## INPUT DATA
**********

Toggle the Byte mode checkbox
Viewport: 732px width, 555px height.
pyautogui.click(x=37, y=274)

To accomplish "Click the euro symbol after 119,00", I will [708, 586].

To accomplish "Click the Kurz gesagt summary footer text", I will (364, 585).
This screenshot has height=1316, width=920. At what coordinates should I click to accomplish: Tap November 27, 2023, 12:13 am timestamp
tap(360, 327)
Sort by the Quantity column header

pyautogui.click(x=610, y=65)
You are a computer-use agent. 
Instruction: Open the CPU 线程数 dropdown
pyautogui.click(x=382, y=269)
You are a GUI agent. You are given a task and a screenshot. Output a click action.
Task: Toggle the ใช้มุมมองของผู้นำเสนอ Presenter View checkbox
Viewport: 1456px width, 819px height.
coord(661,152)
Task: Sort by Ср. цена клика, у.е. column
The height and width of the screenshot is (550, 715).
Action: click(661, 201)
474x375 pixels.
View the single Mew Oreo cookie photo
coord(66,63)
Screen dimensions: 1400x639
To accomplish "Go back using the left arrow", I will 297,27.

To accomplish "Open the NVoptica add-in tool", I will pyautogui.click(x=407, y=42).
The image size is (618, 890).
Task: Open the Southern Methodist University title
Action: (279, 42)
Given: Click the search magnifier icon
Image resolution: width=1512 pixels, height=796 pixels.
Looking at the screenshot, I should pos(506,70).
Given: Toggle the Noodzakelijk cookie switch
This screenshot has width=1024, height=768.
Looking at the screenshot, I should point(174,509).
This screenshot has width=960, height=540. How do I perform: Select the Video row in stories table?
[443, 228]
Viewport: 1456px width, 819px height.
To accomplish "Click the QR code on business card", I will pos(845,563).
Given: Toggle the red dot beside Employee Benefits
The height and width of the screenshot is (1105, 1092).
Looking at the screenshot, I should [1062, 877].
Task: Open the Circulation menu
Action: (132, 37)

**********

## REQUIREMENTS
Retype all of the lines above without any changes.

## ANSWER FOR THIS EXERCISE
Toggle the Byte mode checkbox
Viewport: 732px width, 555px height.
pyautogui.click(x=37, y=274)

To accomplish "Click the euro symbol after 119,00", I will [708, 586].

To accomplish "Click the Kurz gesagt summary footer text", I will (364, 585).
This screenshot has height=1316, width=920. At what coordinates should I click to accomplish: Tap November 27, 2023, 12:13 am timestamp
tap(360, 327)
Sort by the Quantity column header

pyautogui.click(x=610, y=65)
You are a computer-use agent. 
Instruction: Open the CPU 线程数 dropdown
pyautogui.click(x=382, y=269)
You are a GUI agent. You are given a task and a screenshot. Output a click action.
Task: Toggle the ใช้มุมมองของผู้นำเสนอ Presenter View checkbox
Viewport: 1456px width, 819px height.
coord(661,152)
Task: Sort by Ср. цена клика, у.е. column
The height and width of the screenshot is (550, 715).
Action: click(661, 201)
474x375 pixels.
View the single Mew Oreo cookie photo
coord(66,63)
Screen dimensions: 1400x639
To accomplish "Go back using the left arrow", I will 297,27.

To accomplish "Open the NVoptica add-in tool", I will pyautogui.click(x=407, y=42).
The image size is (618, 890).
Task: Open the Southern Methodist University title
Action: (279, 42)
Given: Click the search magnifier icon
Image resolution: width=1512 pixels, height=796 pixels.
Looking at the screenshot, I should pos(506,70).
Given: Toggle the Noodzakelijk cookie switch
This screenshot has width=1024, height=768.
Looking at the screenshot, I should point(174,509).
This screenshot has width=960, height=540. How do I perform: Select the Video row in stories table?
[443, 228]
Viewport: 1456px width, 819px height.
To accomplish "Click the QR code on business card", I will pos(845,563).
Given: Toggle the red dot beside Employee Benefits
The height and width of the screenshot is (1105, 1092).
Looking at the screenshot, I should [1062, 877].
Task: Open the Circulation menu
Action: (132, 37)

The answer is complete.